◆ **What is being asked**:
Write out the data starting at "Click the Newcastle club crest" and ending at the end of the data, renaming "club crest" to "club badge" and leaving everything else unchanged. Omit the pictures from your answer.

◆ **Data records**:

* START *

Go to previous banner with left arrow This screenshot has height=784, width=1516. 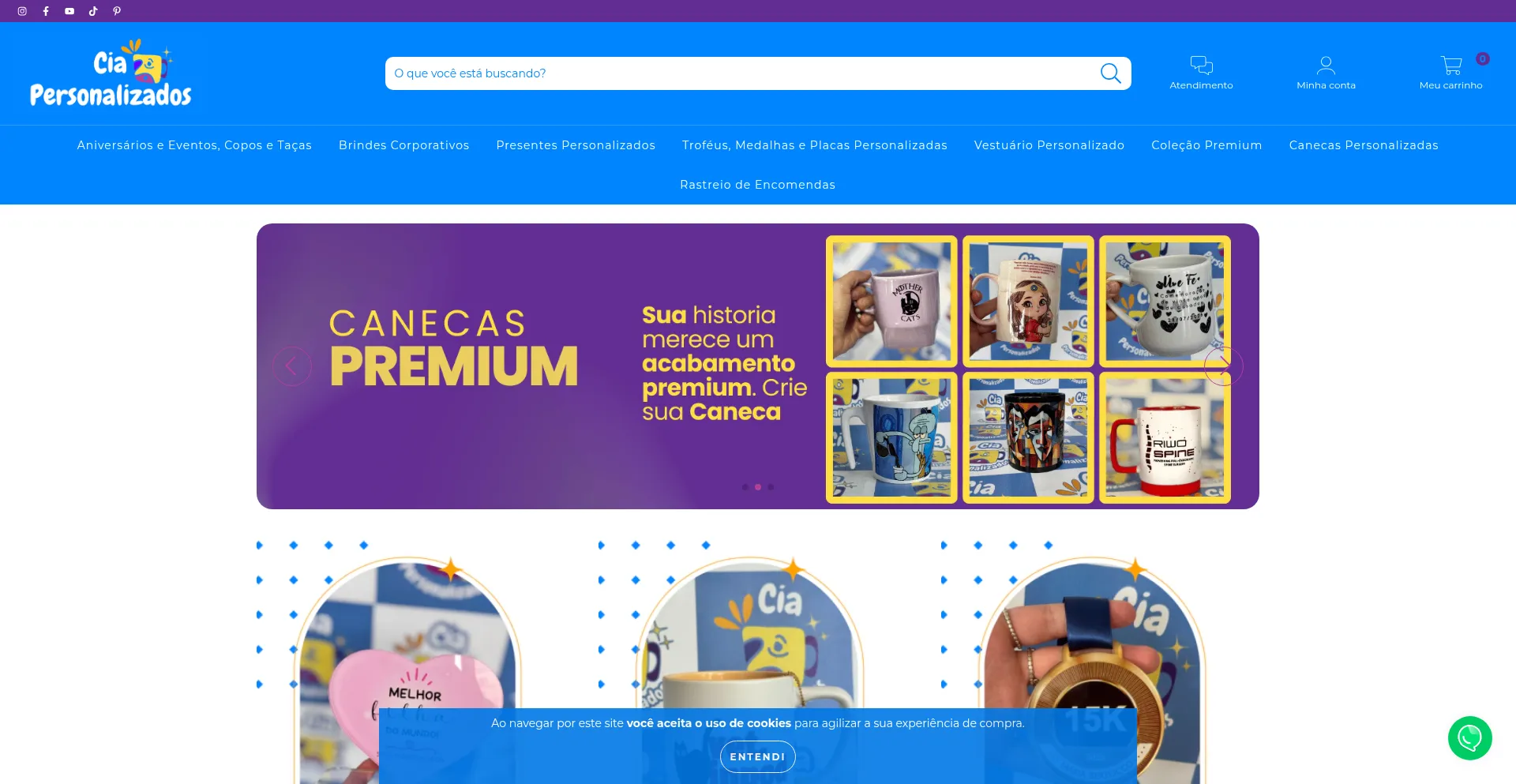coord(291,366)
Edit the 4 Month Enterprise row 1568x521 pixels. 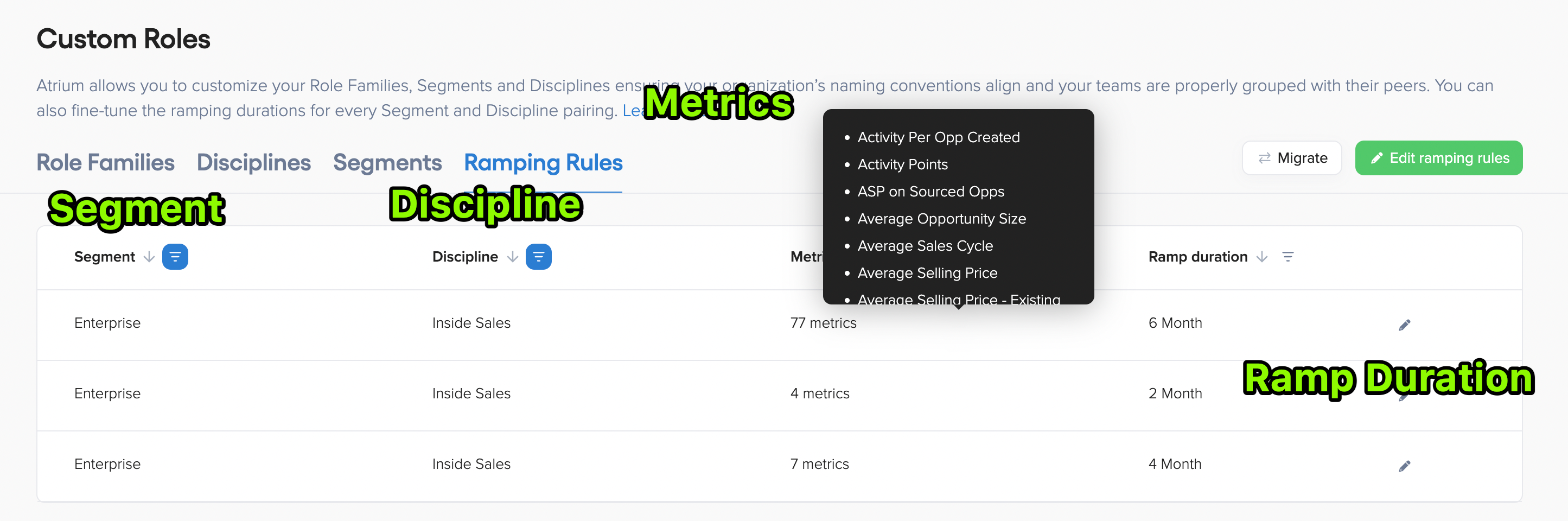click(x=1404, y=465)
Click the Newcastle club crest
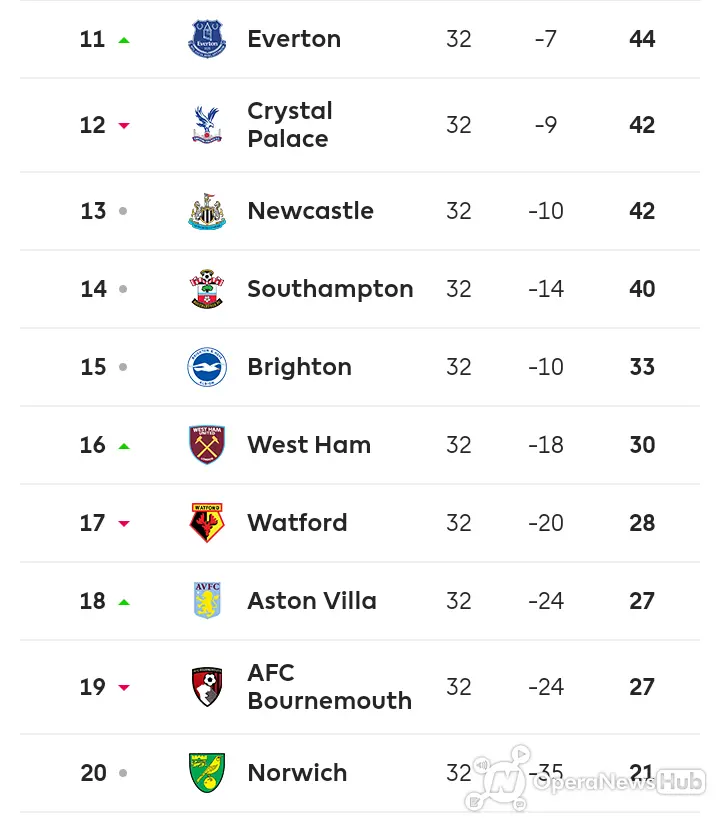The width and height of the screenshot is (720, 823). [x=207, y=211]
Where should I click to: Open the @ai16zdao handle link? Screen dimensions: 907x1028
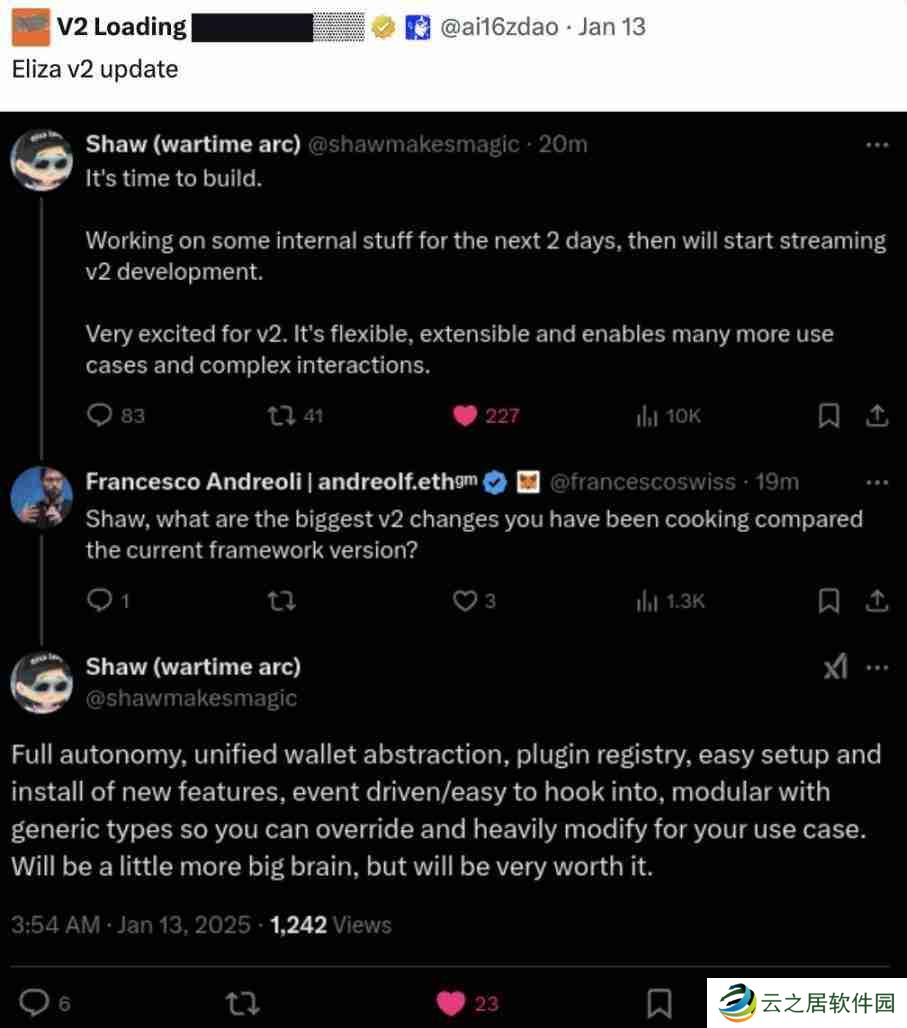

* END *

◆ **Answer to this exercise**:
Click the Newcastle club badge
The width and height of the screenshot is (720, 823). [x=207, y=211]
Where should I click to: Open the @ai16zdao handle link? Screen dimensions: 907x1028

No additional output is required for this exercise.